Work instruction
Everything from the line holding "Screen dimensions: 1000x486" to the last line of the material below must be retyped exactly, minus any pictures.

Supplied data
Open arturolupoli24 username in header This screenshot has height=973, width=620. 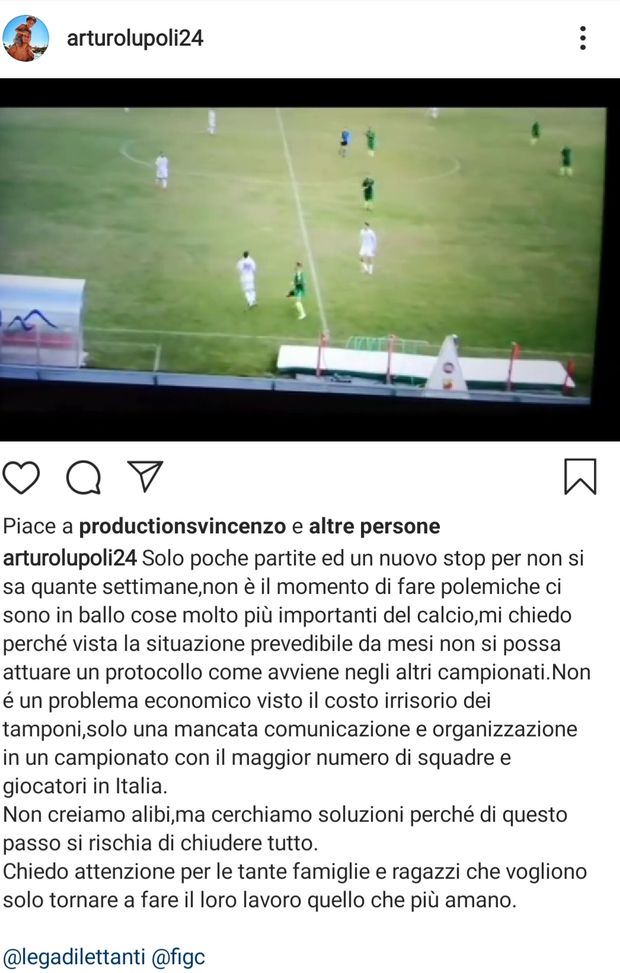[135, 38]
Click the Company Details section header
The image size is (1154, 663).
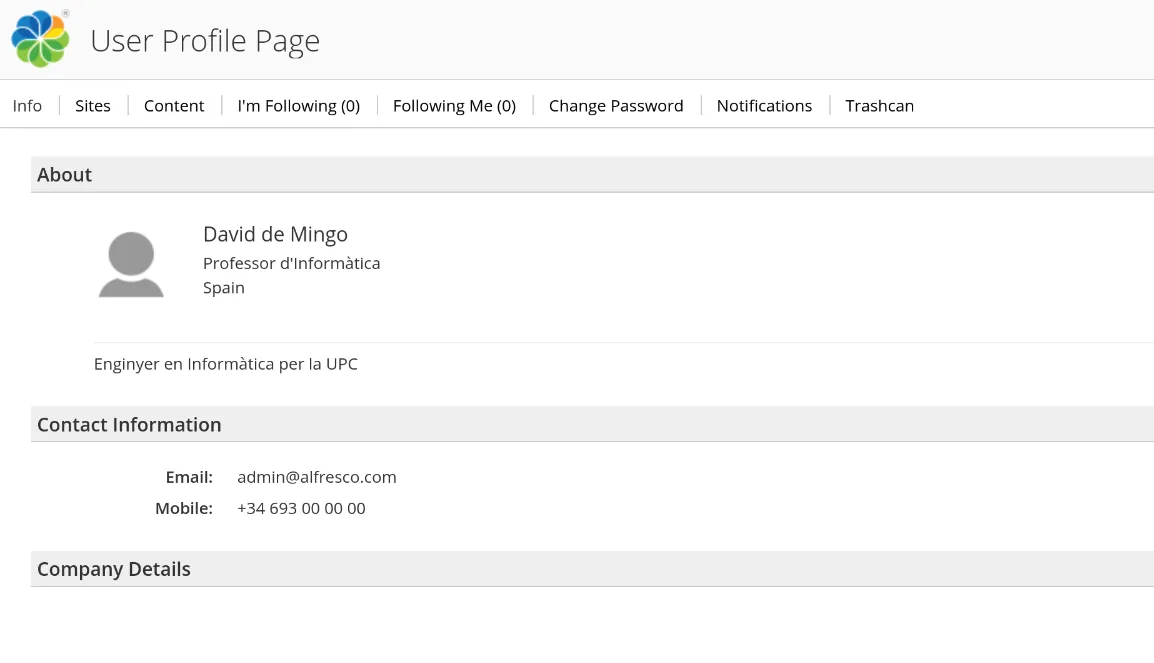point(114,569)
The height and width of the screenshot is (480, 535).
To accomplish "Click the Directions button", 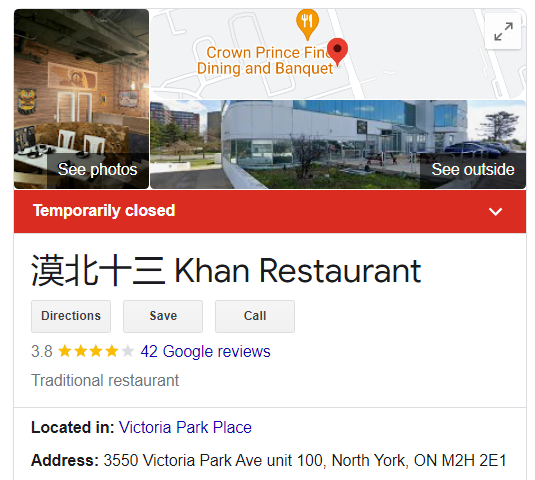I will pyautogui.click(x=71, y=316).
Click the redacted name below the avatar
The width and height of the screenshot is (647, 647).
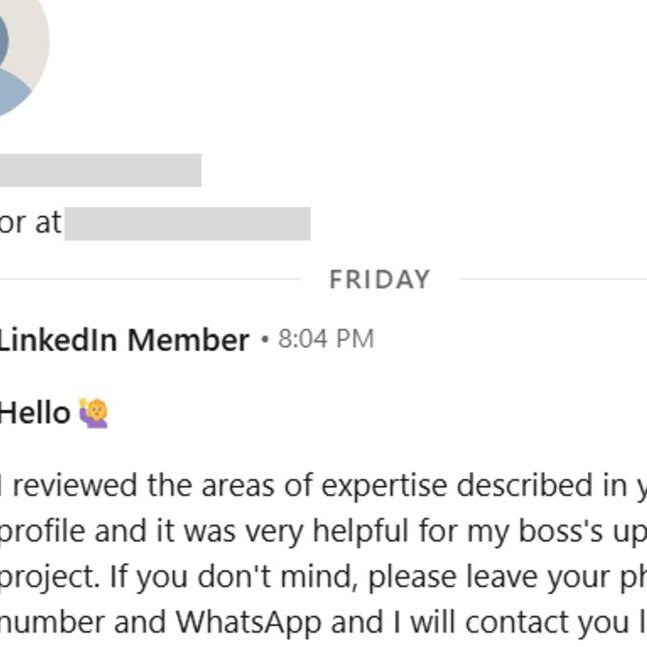coord(100,170)
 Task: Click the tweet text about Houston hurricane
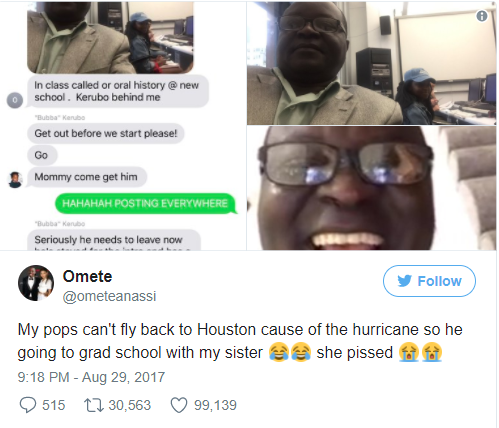tap(240, 341)
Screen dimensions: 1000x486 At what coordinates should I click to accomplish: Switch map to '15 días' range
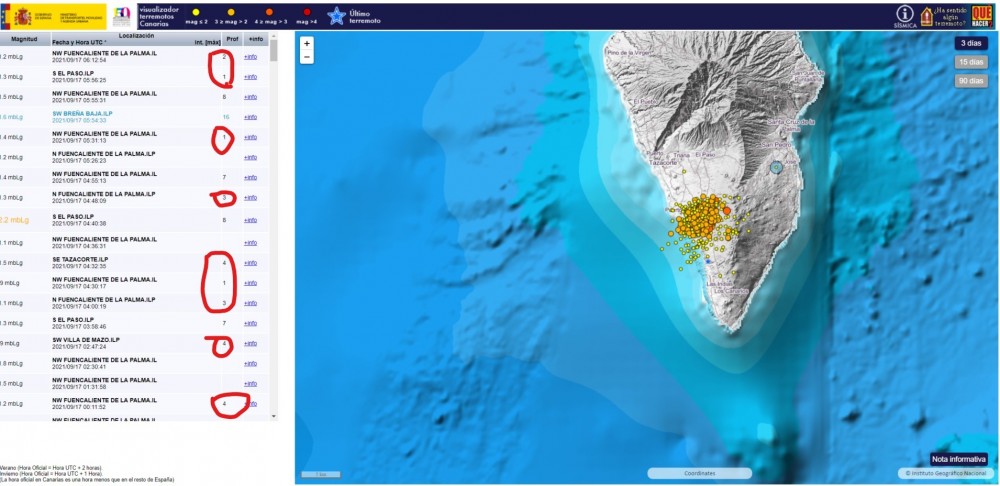[970, 62]
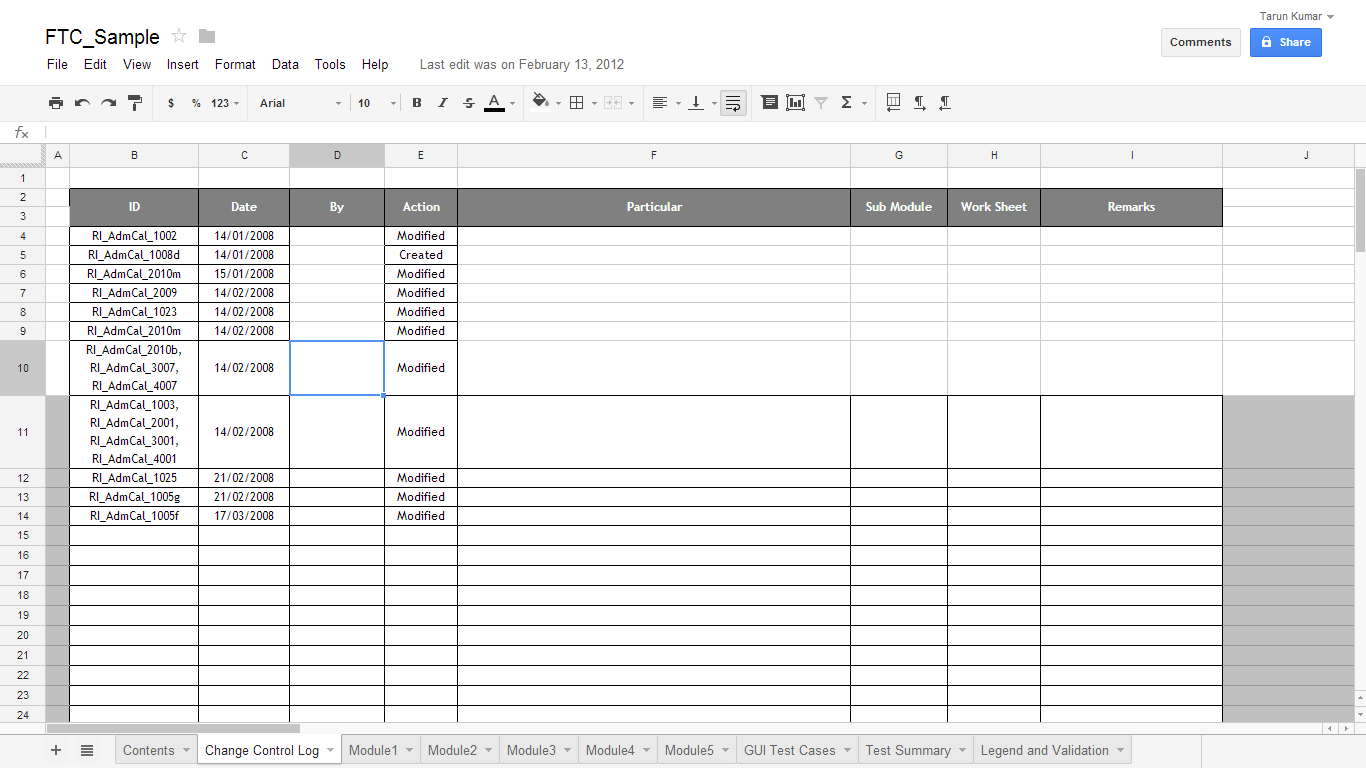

Answer space
Screen dimensions: 1000x486 At what coordinates should I click to accomplish: Switch map to '15 días' range
[970, 62]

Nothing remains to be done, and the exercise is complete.